Making Asynchronous JavaScript and XML (AJAX) work smoothly matters, not only because it can help make webpages more engaging and responsive, but also because it is one of the most rapid ways to build front ends to web services.

It may seem a bit peculiar at first that there should be any AJAX interoperability issues at all, since it is built on a whole stack of existing, mature, open standards: the W3C’s XML and DOM for data and data manipulation, and XHTML for webpages, ECMAScript (JavaScript) for scripting and much more besides. Though there a few compliance issues with those standards in modern browsers, that’s not the actually the biggest interoperability problem.

That lies more in the fact that most AJAX libraries have been written with the assumption that they’ll be the only ones on the page. That is, in a typical AJAX application, an ECMAScript library is loaded along with the webpage, and starts to control the fetching and sending of data, and the recording of user clicks, drags, drops and more, depending on how exactly the whole application is set up.

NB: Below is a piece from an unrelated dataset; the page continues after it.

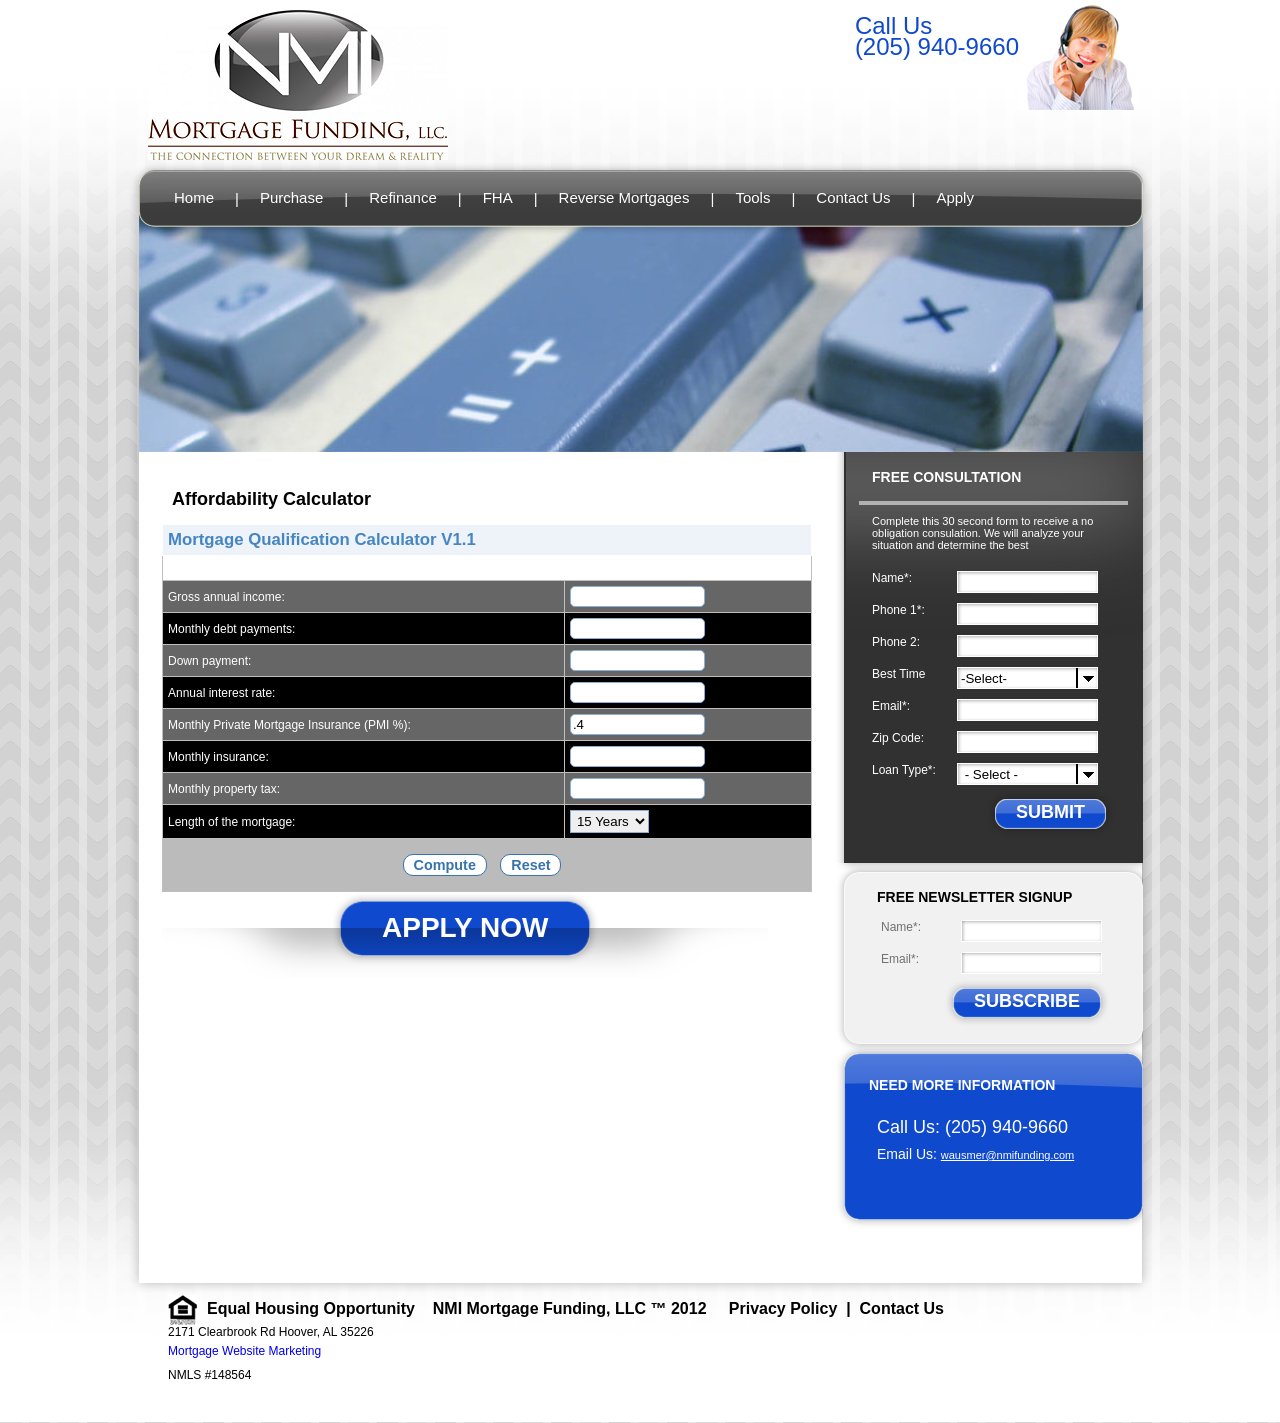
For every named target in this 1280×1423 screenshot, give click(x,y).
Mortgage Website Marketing (244, 1351)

This is all nice and straightforward unless there’s another library loaded that also assumes that it’s the only game in town, and starts manipulating the state of objects before the other library can do its job, or starts manipulating completely different objects that happen to have the same name.

Making sure that JavaScript libraries play nice is the stated aim of the OpenAjax alliance. Formed earlier this year, the alliance now has a pretty impressive roster of all the major open source projects in the area as well as major IT vendors such as Sun, IBM, Adobe and Google (OpenAjax Alliance). Pretty much everyone but Microsoft…

The main, concrete way in which the alliance wants to make sure that AJAX JavaScript libraries play nice with each other is by building the OpenAjax hub. This is a set of standard JavaScript functions that address issues such as load order and component naming, but also means of addressing each other’s functionality in a standard way.

For that to happen, the alliance first intends to build an open source reference implementation of the hub (OpenAjax Alliance). This piece of software is meant to control the load and execution order of libraries, and serve as a runtime registry of the libraries’ methods so that each can call on the other. This software is promised to appear in early 2007 (Infoworld), but the SourceForge filestore and subversion tree are still eerily empty (SourceForge).

It’d be a shame if the hub would remain vapourware, because it is easy to see the benefits of a way to get a number of mature and focussed JavaScript libraries to work in a single Ajax application. Done properly, it would make it much easier to string together such components rather then write all that functionality from scratch. This, in turn, could make it much easier to realise the mash-ups and composite applications made possible by the increasing availability of webservices.

Still, at least the white paper (OpenAjax Alliance) is well worth a look for a thorough non-techy introduction to AJAX.